The small Caribbean island of Aruba, which credits 80 percent of its income to tourism, was facing serious threats to its livelihood. Drug sales on the beaches, problems with illegal vendors and petty theft crimes against tourists all threatened to negatively impact tourism.
Marcia Grobman, program coordinator of the Aruba Hospitality and Security Foundation, told how a group of private citizens partnered with the Aruba police to take back their island from the criminal element. She gave a presentation titled "The Aruba Visibility Team: A Model Visitor, Safety and Security Project."
Aruba's solution to crime was a "visibility team" made of private security guards who receive training from the police force to augment police manpower in tourist-populated areas. Grobman credited the concept of the visibility team to Roland Bernadina, Aruba police commissioner. The program, which began in 2000, allowed an overextended police force to utilize additional manpower paid by private funding. Grobman said the program saw immediate results. Analysis of statistics showed a decline in crime, decrease in drug sales, favorable comments from tourists and positive dialogue between the private and public sectors.
Grobman said the visibility team, who wear white t-shirts and blue caps while on patrol, have earned high praise from tourists who rely on team members for anything from a purse snatching to vendor harassment and recommendations of a good Chinese restaurant.

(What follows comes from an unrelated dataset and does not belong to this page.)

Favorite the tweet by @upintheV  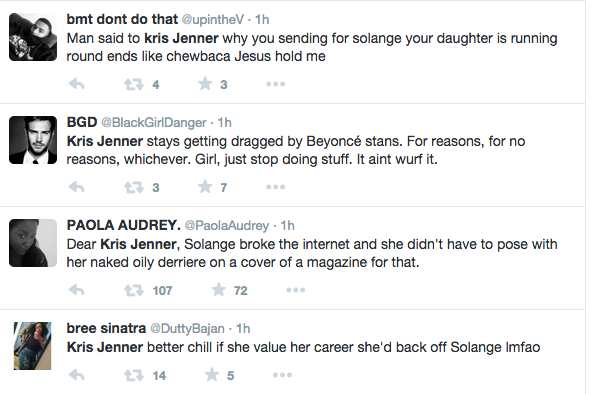(x=205, y=84)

The team does not come without a price, however. Monthly donations from private businesses are funneled through a non-profit foundation to pay for the security personnel and equipment. In 2004, the team had an operating expense of $123,000, which was used to purchase a pickup truck, bicycles, all-terrain vehicles, two-way radio communications, training and to pay for a headquarters and utilities.
In 2005, the AH&SF is expanding and increasing awareness of the program. Grobman said that in addition to the visibility that translates to higher visitor perception of security, the police force has more time to respond to more serious crimes.

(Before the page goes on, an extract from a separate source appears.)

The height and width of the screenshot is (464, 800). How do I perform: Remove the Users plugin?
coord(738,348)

Another section of the hotel is reserved for vendors of police products. Michael Clamen, regional director of forensic technology for Integrated Ballistics Identification System, stood by his display area ready to espouse the benefits of his product. The Virgin Islands already has one of these," Clamen said, referring to the $17,000 piece of equipment designed to collect and compare ballistic evidence. "I am here to increase awareness in the Caribbean on how technology can assist in law enforcement." Raymond Reynolds sat in front of a display of firearms produced by SigArms, which provides pistols for some branches of the U.S. Department of Homeland Security. Four semi-automatic models were on display. For all the police's wireless solutions, Comtex and Datmax were ready with the latest in computer technology. To combat drunk driving, Intoximeters Inc. showed three types of equipment to test alcohol content on a suspect's breath. The breathalyzers were either hand held, enclosed in an attaché case or a desktop model. Representative Mark Gilmer said the V.I. Office of Highway Safety already has four of the attaché type equipment, priced at $3,700 each, and two desktop models, priced at $5,600 each.
Several of the commissioners and delegates traveled with their wives to the conference, which ends May 24. Spousal social activities included shopping in Christiansted and Frederiksted and a day trip to St. Thomas and St. John on Friday.